Administration will present the recommended LUB amendments to the Community Infrastructure and Strategic Growth (CISG) Committee en route to a public hearing at Council in Q3 2024.

Coun. Tina Petrow asked if there are any legislative tools to address affordability.

Jessica DeVreeze, Airdrie's affordable housing strategist, said affordability is regulated through the Residential Tenancies Act, and is in the realm of the Province. The City doesn’t have any municipal tools to regulate how much someone can charge for their secondary suite but DeVreeze said the supply of rentals is currently at an all time low, 1.1 per cent overall.

“Although there’s many variables that go into the cost of rental housing and cost of housing overall, supply is a major one of those variables,” DeVreeze said. “Our supply is low, so getting the supply up and allowing more access to secondary suites not only will give a pathway to home ownership for some people who have been priced out of the market, but will also give, on the other side, a lot of access to more housing choice for residents in Airdrie.”

Speaking on illegal suites, staff noted an inspection is done when complaints are filed about illegal suites. Homeowners with an illegal suite must then apply for a permit, or they will have to remove one of the elements categorizing it as a secondary suite.

The LUB currently recognizes three types of accessory suites: secondary suites, garage suites, and garden suites. Currently in Airdrie, only single family dwellings can have suites, but there are also semi-detached and townhouse dwellings to consider, administration said.

Starting in October 2023, Administration undertook a comprehensive review of the current regulations contained in the LUB in response to a surge in accessory suite applications indicating growing demand, feedback on applications with variances, and the opportunity to apply for the Housing Accelerator Fund Action Plan.

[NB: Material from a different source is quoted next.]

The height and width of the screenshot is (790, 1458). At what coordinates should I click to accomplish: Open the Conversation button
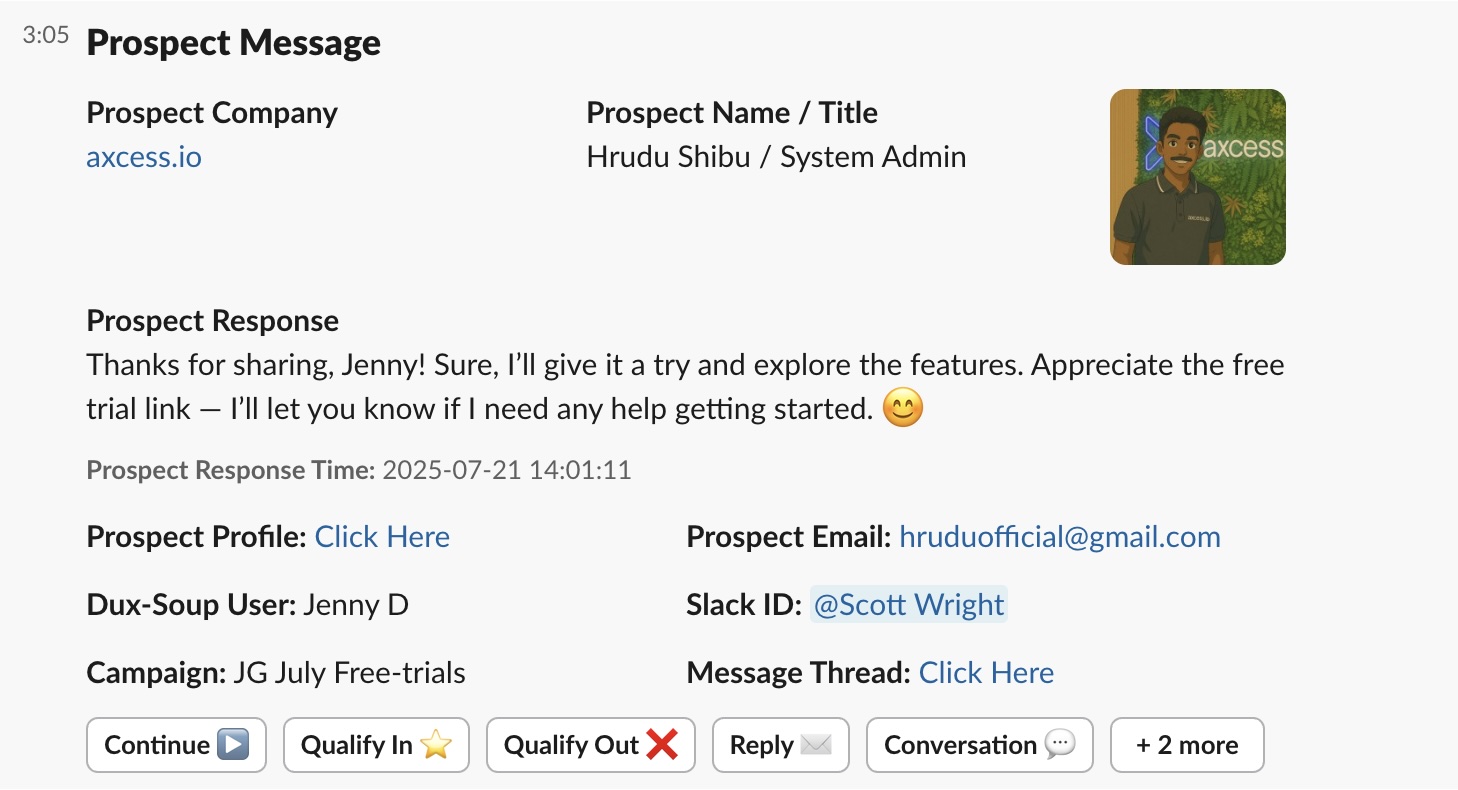click(979, 745)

An online survey gathered public feedback on the opportunities and challenges of allowing accessory suites on more residential parcels. A key opportunity identified by respondents included “more opportunity for rental income”, as a way to help with mortgage payments, aging in place, and providing retirement income. Key challenges identified by respondents included finding street parking and worrying about changing the characteristics of their neighbourhood. 

City staff noted that concerns weren’t specific to any neighbourhood in Airdrie, and were spread throughout the community.

The ‘What We Heard Report’ showed a detailed breakdown of the 734 responses received from the public. Administration also conducted an accessory suites site tour, visiting six areas within Airdrie with a clustering of approved accessory suites to review cumulative impacts.